No dia 24 de outubro, pelas 8h45, concluiu o seu caminhar entre nós. Contava 62 anos. Hoje, século e meio mais tarde, continua a evangelizar. A Família Claretiana, estendida pelo mundo inteiro, continua a sua missão e oxalá saiba fazê-la com o mesmo zelo, com a mesma entrega sem condições, com o seu incansável esquecimento de si em favor do Evangelho.[7]
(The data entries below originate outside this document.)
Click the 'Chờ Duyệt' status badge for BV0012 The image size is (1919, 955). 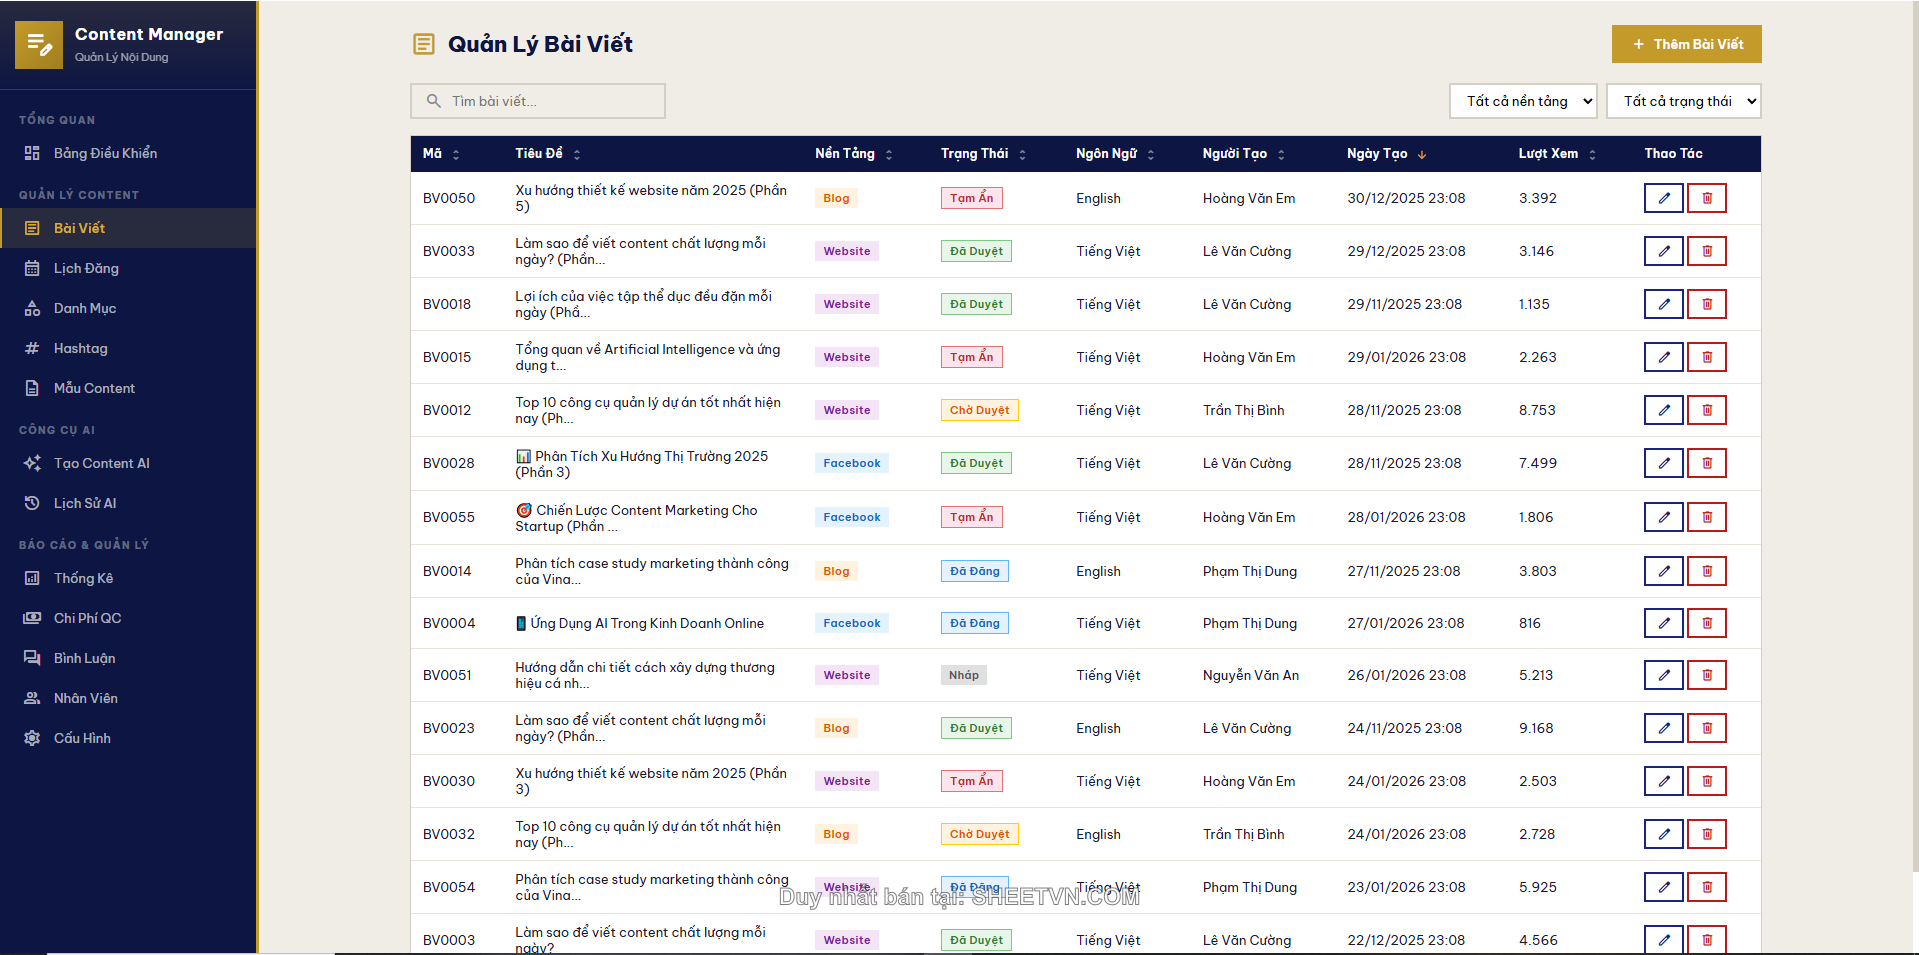point(979,410)
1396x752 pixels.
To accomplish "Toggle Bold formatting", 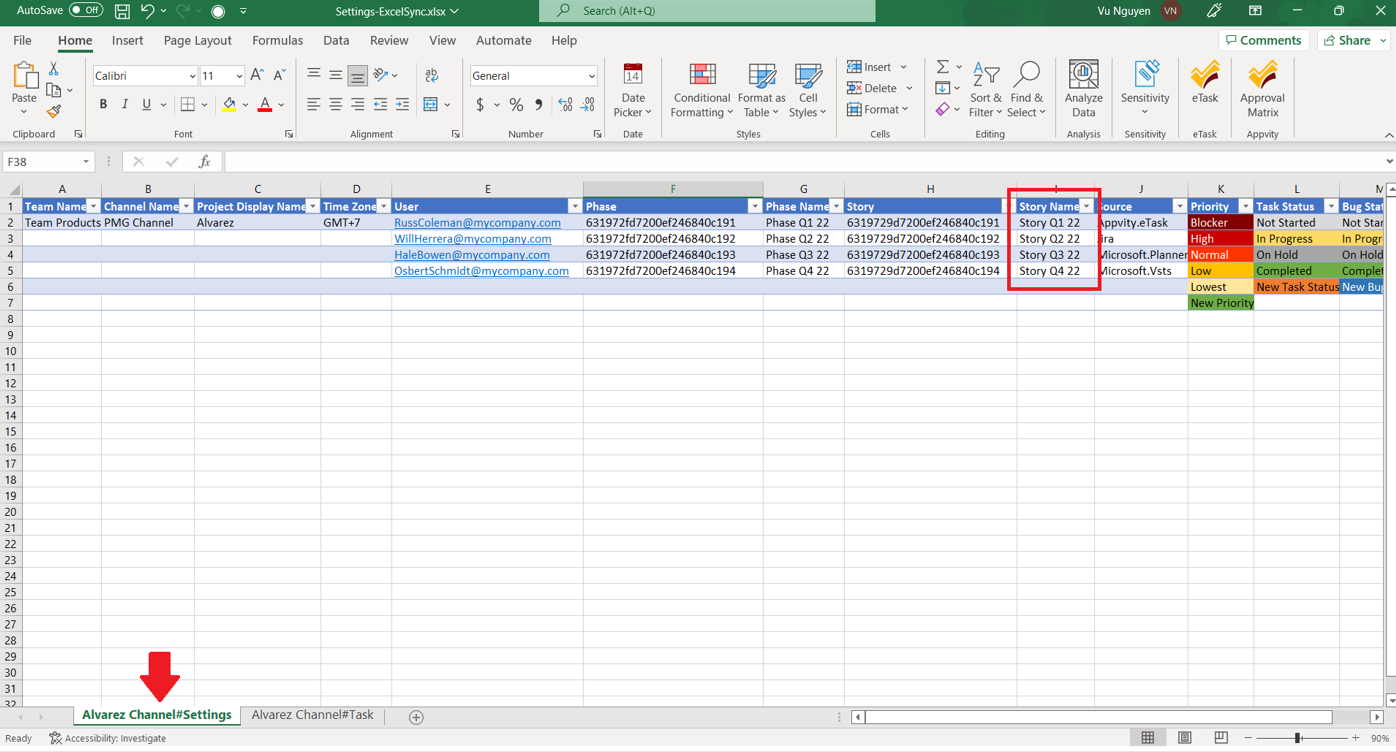I will click(x=103, y=105).
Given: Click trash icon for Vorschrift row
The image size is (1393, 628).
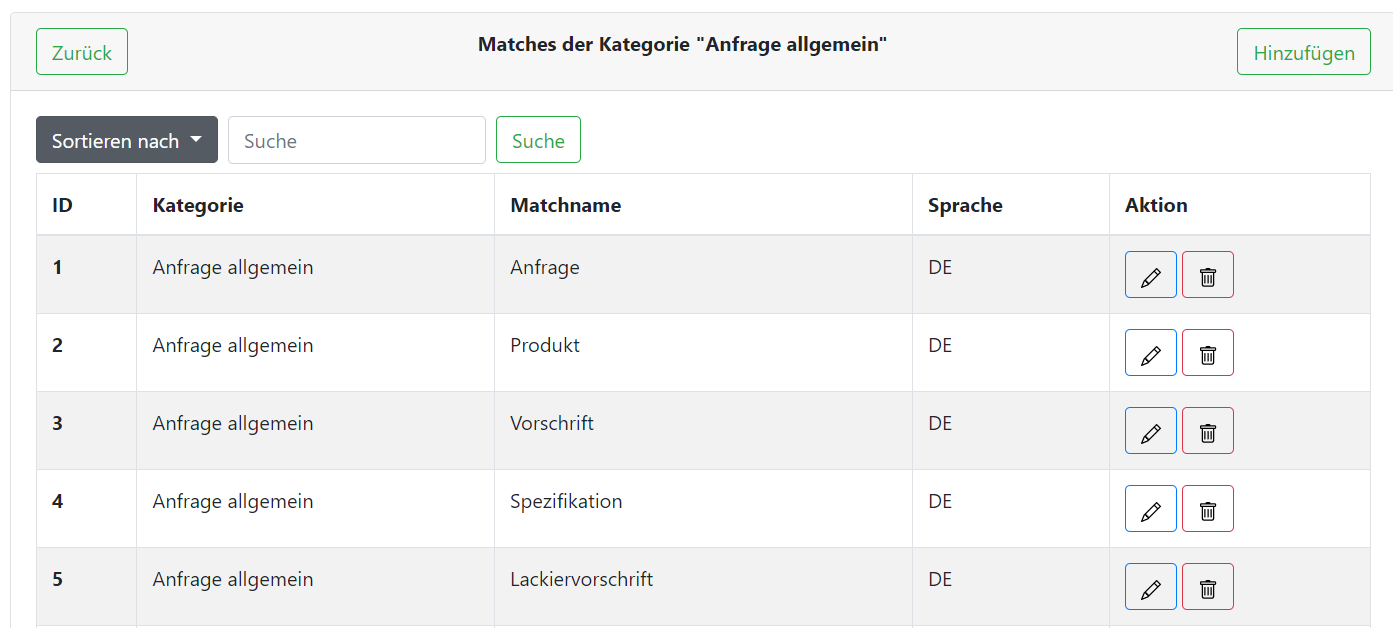Looking at the screenshot, I should pos(1207,431).
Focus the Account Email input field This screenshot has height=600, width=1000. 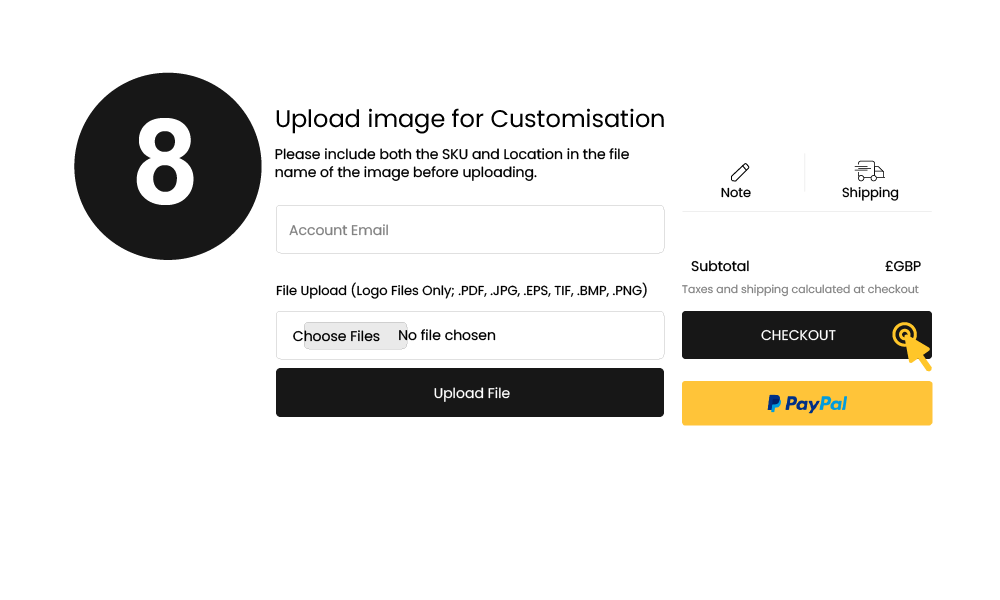click(x=470, y=230)
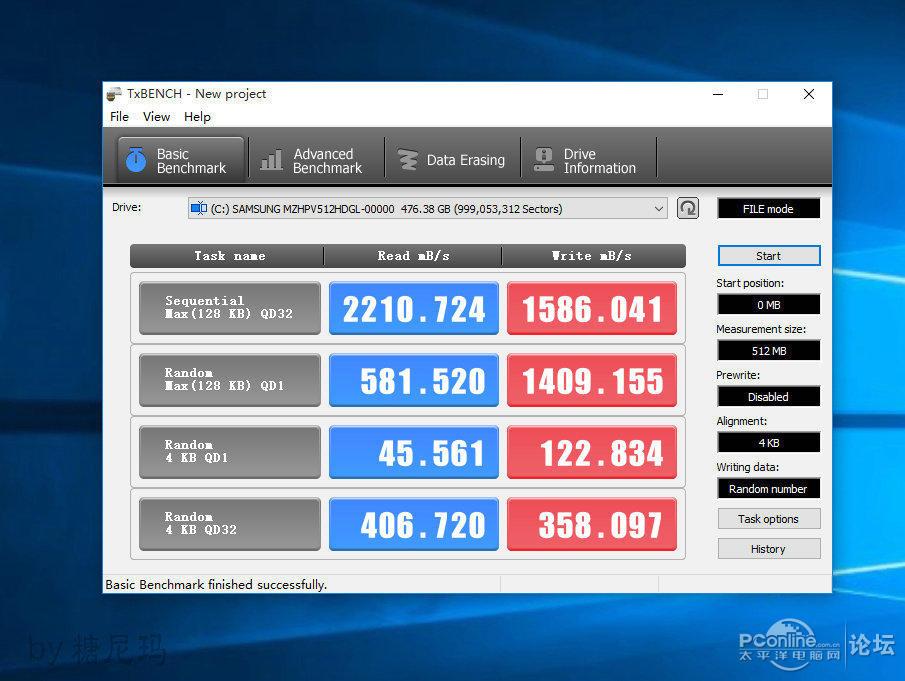Click the drive icon beside (C:) SAMSUNG

click(x=201, y=208)
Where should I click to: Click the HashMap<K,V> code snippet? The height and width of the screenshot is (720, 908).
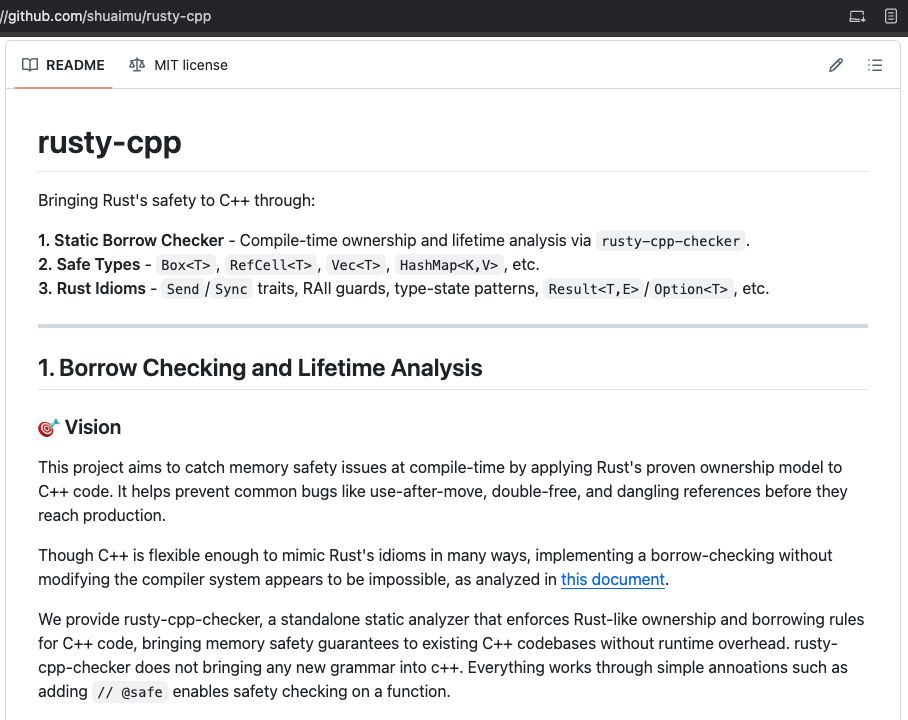(449, 265)
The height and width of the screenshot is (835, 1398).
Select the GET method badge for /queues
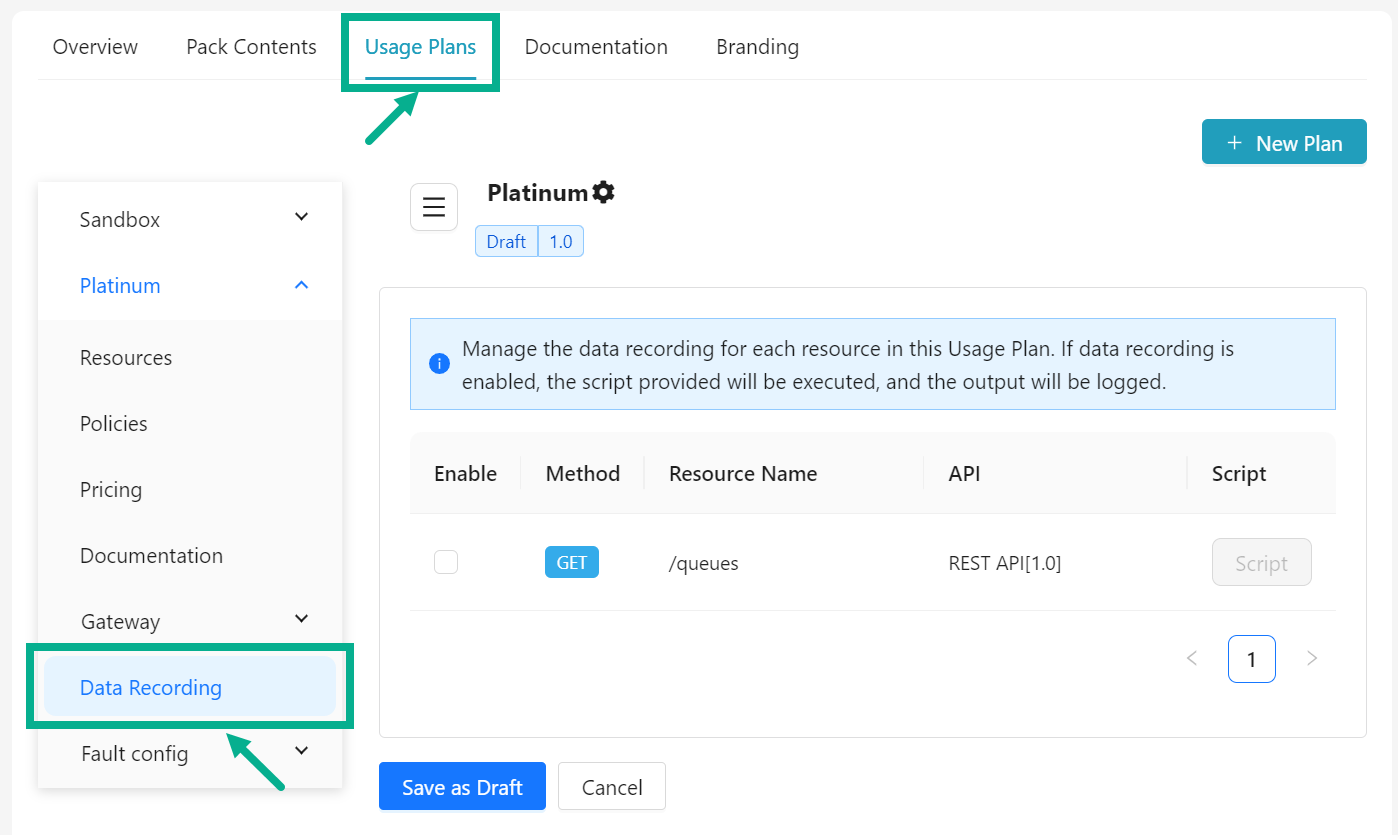coord(571,562)
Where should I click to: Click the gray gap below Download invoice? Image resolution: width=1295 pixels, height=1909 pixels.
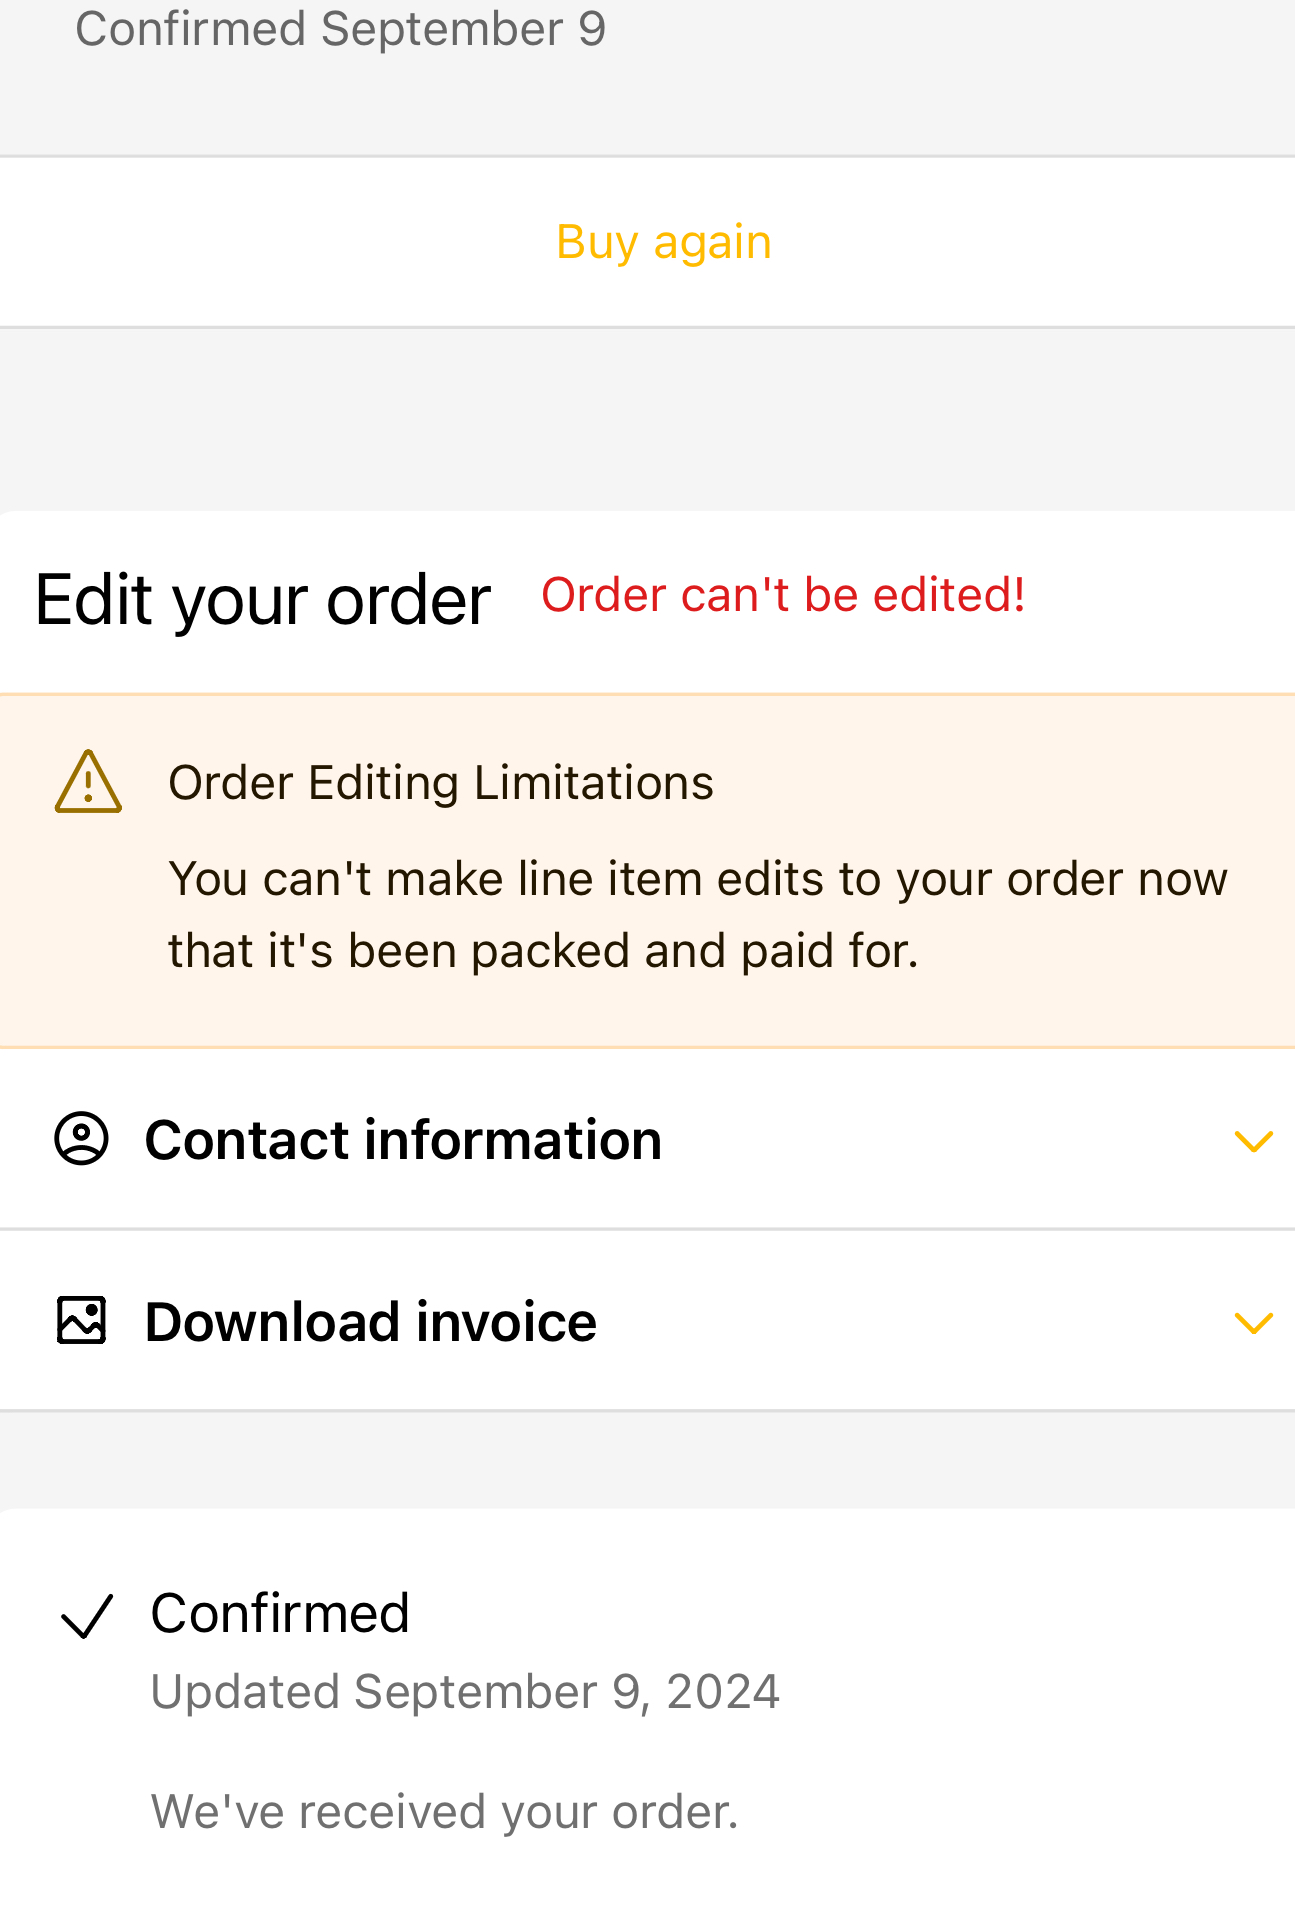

Olga Elisa Molina, Filiação Cordimariana
[1] Cf. Autobiografia, n. 8.
[2] Mt.16,26.
[3] Autobiografia, n. 96.
[4] Ef. 6, 12.
[5] Autobiografia, n. 581.
[6] Cf. Fl 3, 8.
[7] Para um estudo da vida e obra de Santo António Maria Claret pode ver-se: AGUILAR, F.: Vida del Excmo. e Ilmo. Sr. D; Antonio María Claret, misionero apostólico, arzobispo de Cuba y después de Trajanópolis (Madrid 1871) 428 pp.; CLOTET, J.: Resumen de la admirable vida del Excmo. e Ilmo. Sr. Don Antonio Maria Claret y Clará (Barcelona 1882) 348 pp.; AGUILAR, M.: Vida admirable del siervo de Dios P. Antonio Maria Claret, fundador de la Congregación de los Misioneros Hijos del Inmaculado Corazón de Maria (Madrid 1894) 2 vols., 638 y 536 pp.; FERNANDEZ, c.: El Beato P. Antonio Maria Claret Historia documentada de su vida y empresas (Madrid 1946) 2 vols., 1066 y 930 pp.; CABRE RUFATT, A.: Evangelizador de dos mundos. Vida anecdótica de San Antonio María Claret (Santiago de Chile 1977) 174 pp. (Barcelona 1983) 208 pp.; LOZANO, J. M.: Una vida al servicio del Evangelio. Antonio Maria Claret (Barcelona 1985) 608 pp. – Como obras básicas indispensables para conocer la vida, la obra y la espiritualidad claretiana, hay que señalar su Autobiografía y otros documentos del Santo agrupados en tres volúmenes complementarios: SAN ANTONIO MARIA CLARET: Escritos autobiográficos. Trascripción, introducciones y notas por José María Viñas y Jesús Bermejo, misioneros claretianos. BAC (Madrid 1981) 740 pp.; SAN ANTONIO MARIA CLARET: Escritos espirituales. Edición preparada por Jesús Bermejo, misionero claretiano, BAC (Madrid 1985) 528 pp.; SAN ANTONIO MARIA CLARET: Escritos marianos. Edición preparada por Jesús Bermejo, CMF. Estudio preliminar por José María Viñas, CMF, Publicaciones Claretianas (Madrid 1989) 470 pp. – SAN ANTONIO MARÍA CLARET: Autobiografía y escritos complementarios. Edición del bicentenario preparada por José María Viñas y Jesús Bermejo. Editorial Claretiana (Buenos Aires, 2008) 1026 pp.